The Power in Simply Showing Up

Jan 04, 2023


My intention for my practice this year is to show up. To carve out space, just one evening a week, for myself and my practice. To make space in the mornings, even if it's just a few minutes, to move my body and align with forces greater than myself.

I love this student’s intention because it reflects the importance of the unfancy, unglamorous effort of showing up regularly in one’s practice. 

Making daily, sometimes small, deposits into the bank account of your well-being adds up over time to keep you feeling good and, hopefully, able to do everything you need, want, and love to do in the rest of your life.
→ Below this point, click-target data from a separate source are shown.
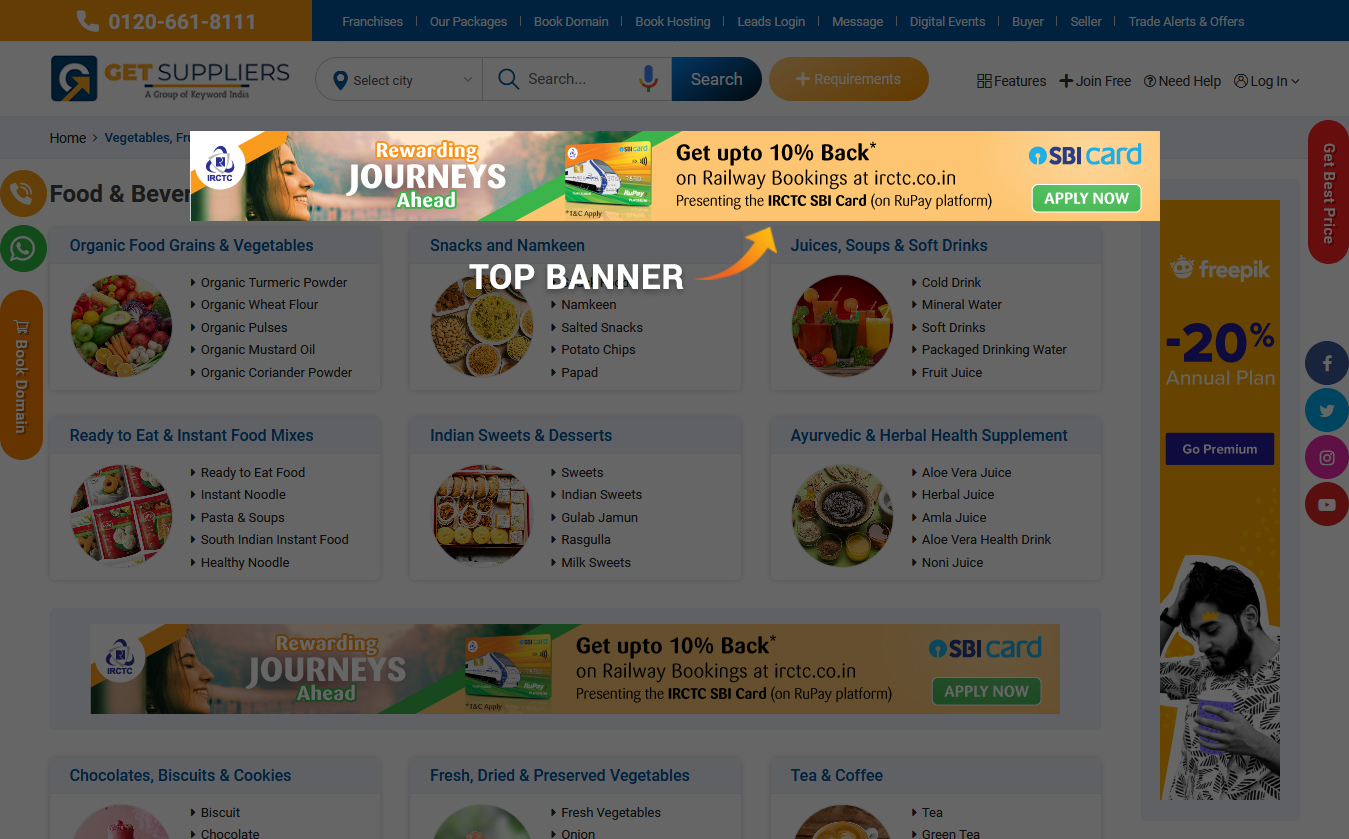The width and height of the screenshot is (1349, 839).
Task: Click the Get Suppliers logo
Action: [x=170, y=78]
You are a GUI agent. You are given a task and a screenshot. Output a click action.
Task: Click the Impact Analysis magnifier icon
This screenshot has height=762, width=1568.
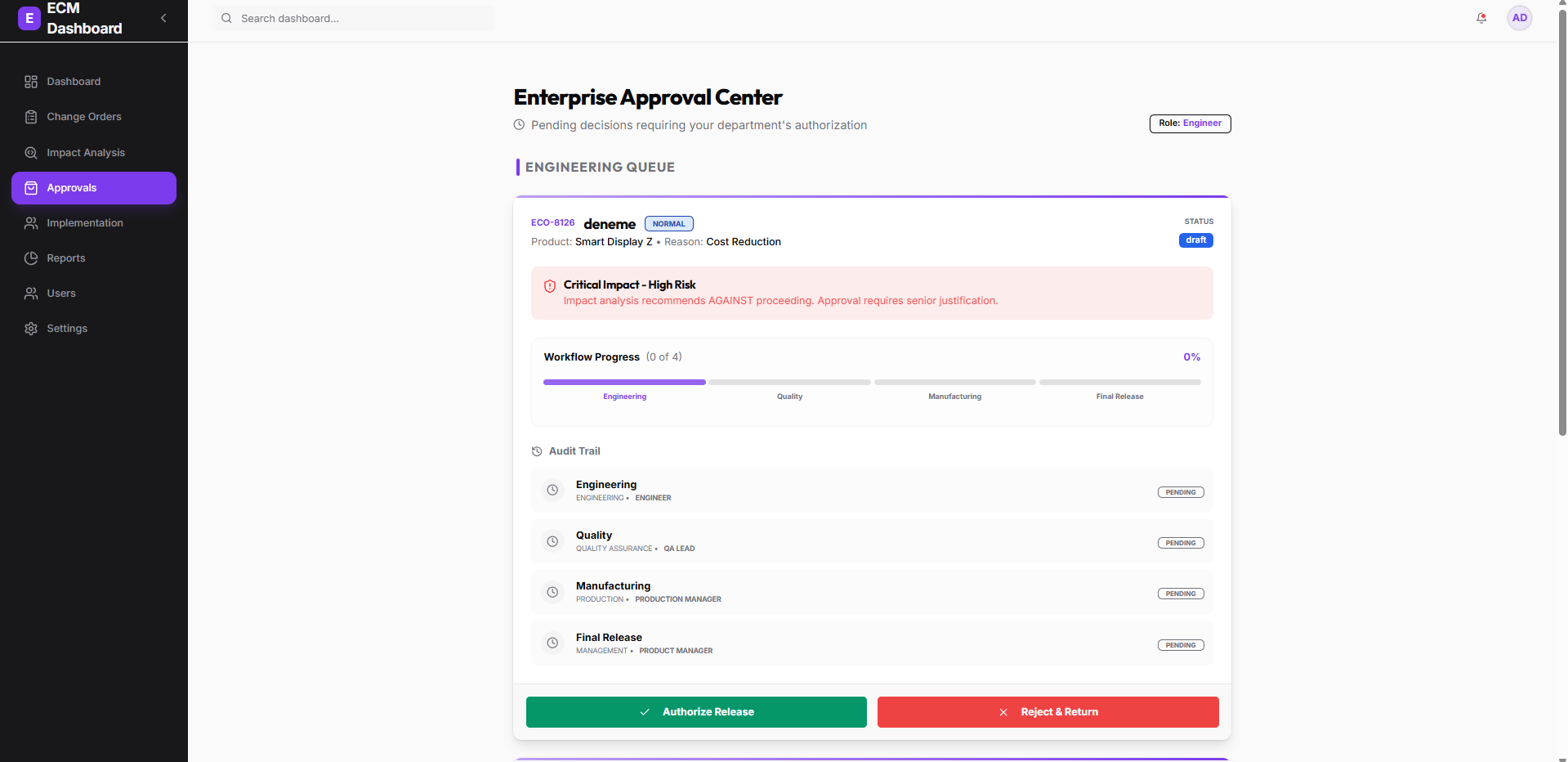point(30,153)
It's a great example of abhyasa, the foundational principle in yoga that emphasizes continued practice done over a long period of time with dedication. It's the most fundamental way yoga works and the prerequisite for all the other ways we wish for our practice to serve us.

When I was interviewing long-time teachers for my book, I asked them, "What advice would you give to a student who wants to deepen their yoga practice? 
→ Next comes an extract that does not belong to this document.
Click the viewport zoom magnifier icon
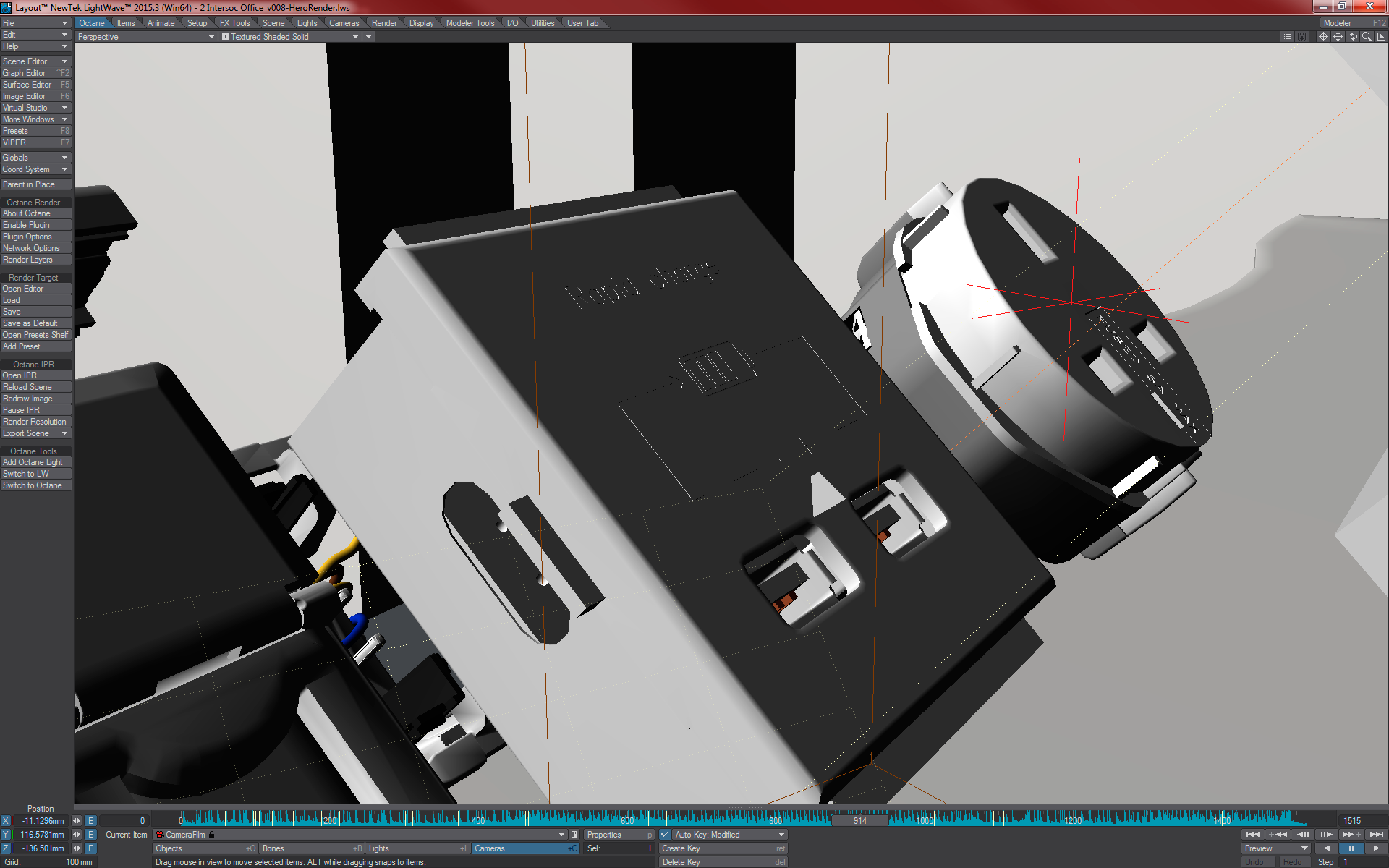Screen dimensions: 1389x868 1367,37
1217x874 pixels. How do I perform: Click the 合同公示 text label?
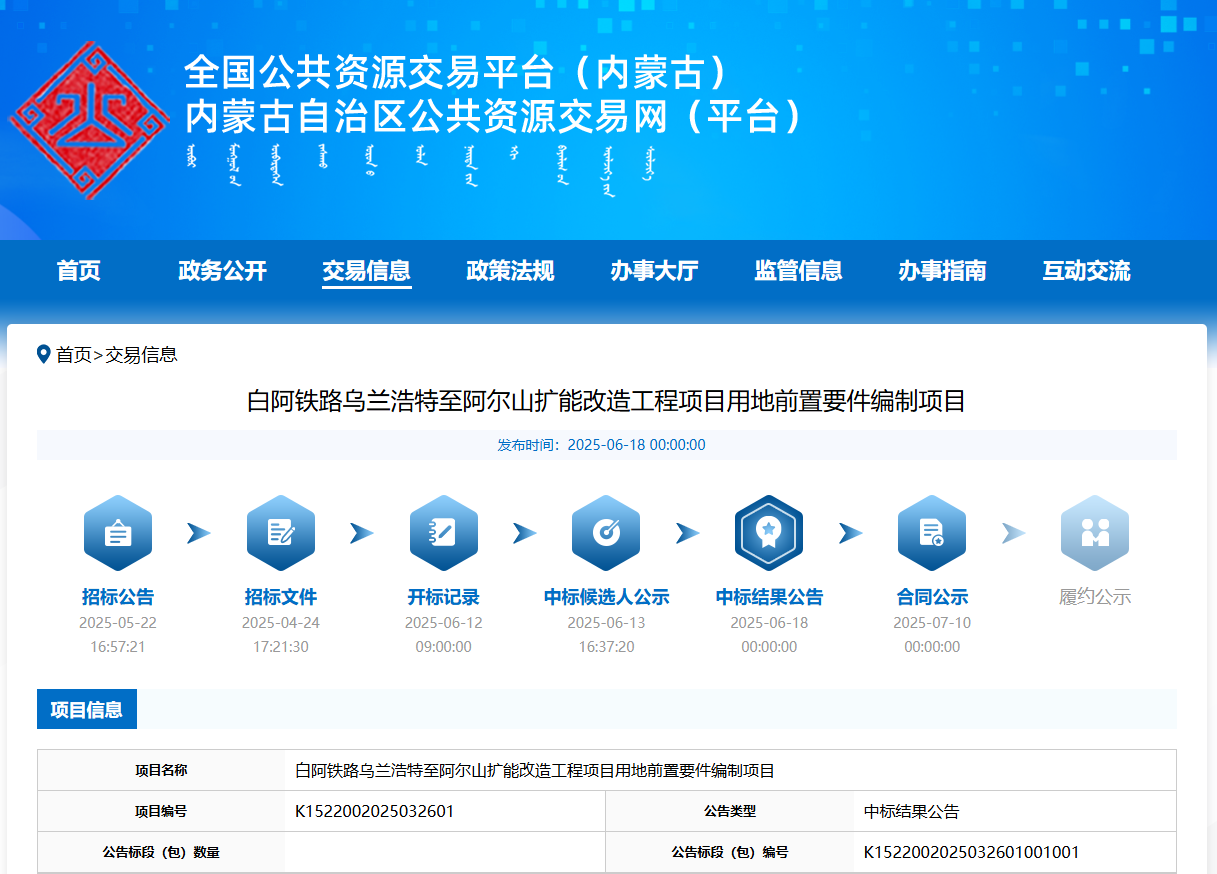[932, 597]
One Senior Iyengar Yoga teacher in her mid-70s told me, "Just keep showing up. Because if you do, eventually something will happen." 
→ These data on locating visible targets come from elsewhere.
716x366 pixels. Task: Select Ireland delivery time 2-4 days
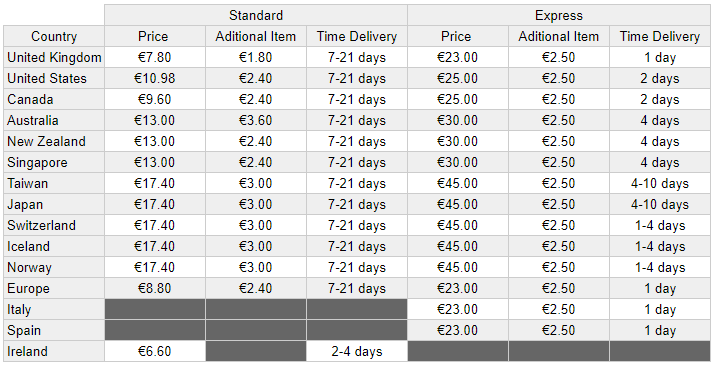click(x=357, y=351)
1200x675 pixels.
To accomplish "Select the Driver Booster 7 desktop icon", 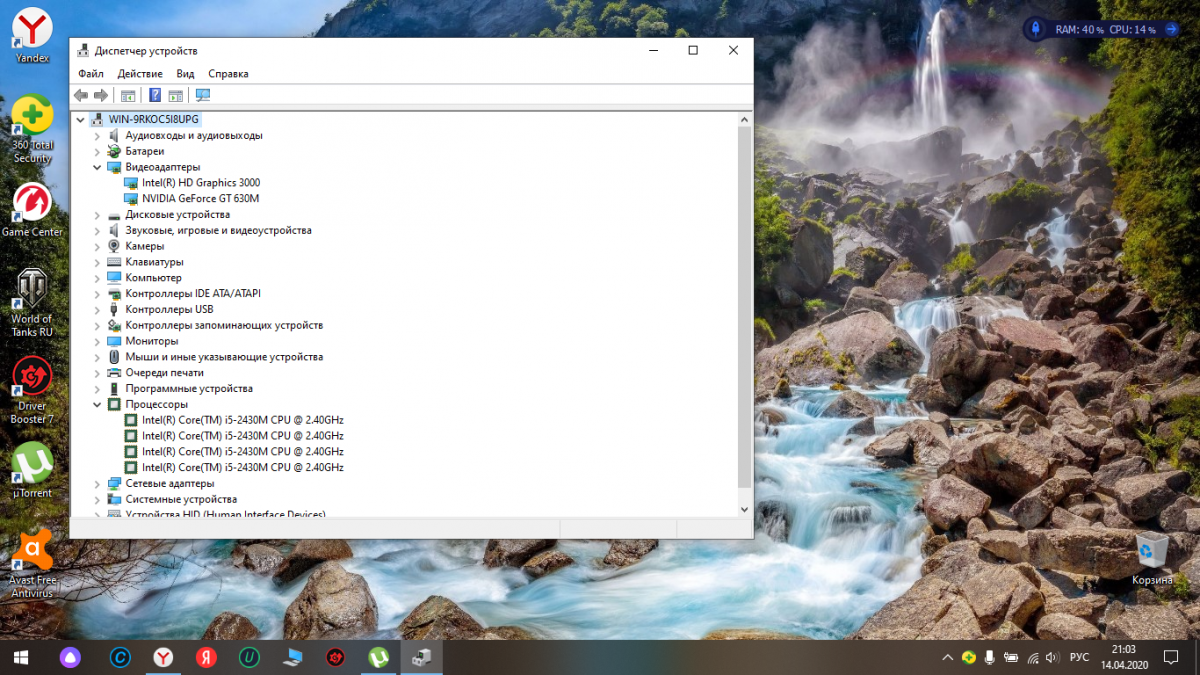I will coord(32,378).
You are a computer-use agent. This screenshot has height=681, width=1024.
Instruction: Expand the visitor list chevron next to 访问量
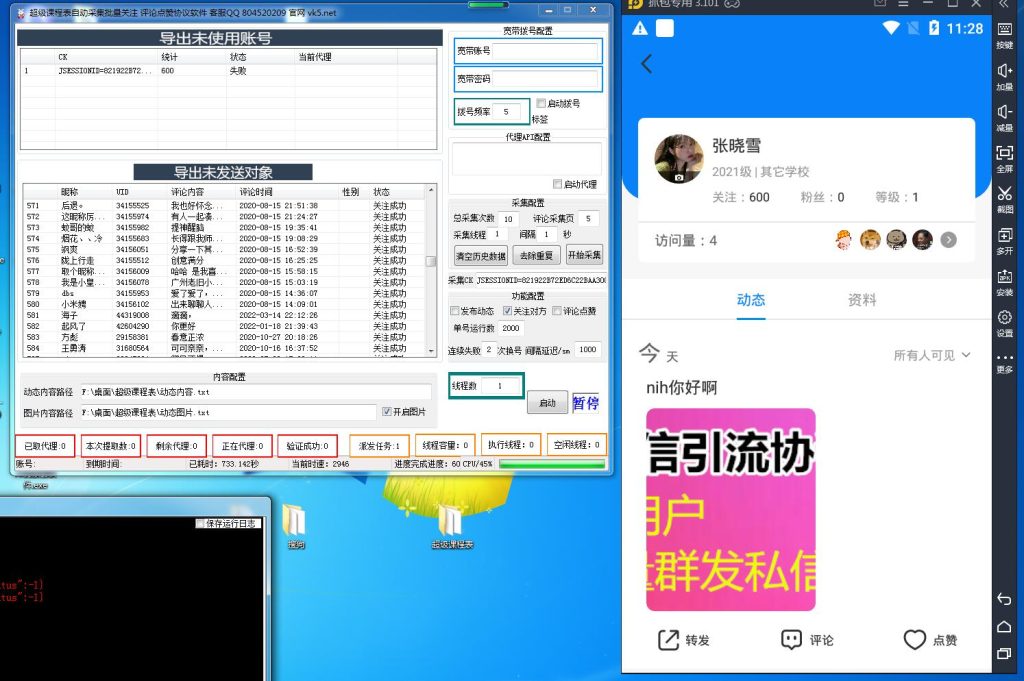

That something might not be a lofty or grandiose aha moment. It might be a seemingly small shift in how you feel in your body or mind. It might be the patience, perseverance, or humility you develop in simply getting yourself to the mat or cushion, even when it doesn’t feel easy or convenient. 

In these more subtle ways, abhyasa in yoga readies us to meet challenges in other areas of our lives with the same determination and fortitude that we cultivate as we keep showing up for our practice.

The ability to continue, and especially to come back to our practice when we’ve gotten disconnected from it, is one of the hallmarks of a seasoned practitioner and one of the most important skills we develop in yoga. It’s a kind of maturity that has nothing to do with age and everything to do with commitment and intention. 

How empowering it can be to know that we don’t need to feel inspired or even excited about our practice for it to work. Simply showing up is enough, in fact, it’s paramount.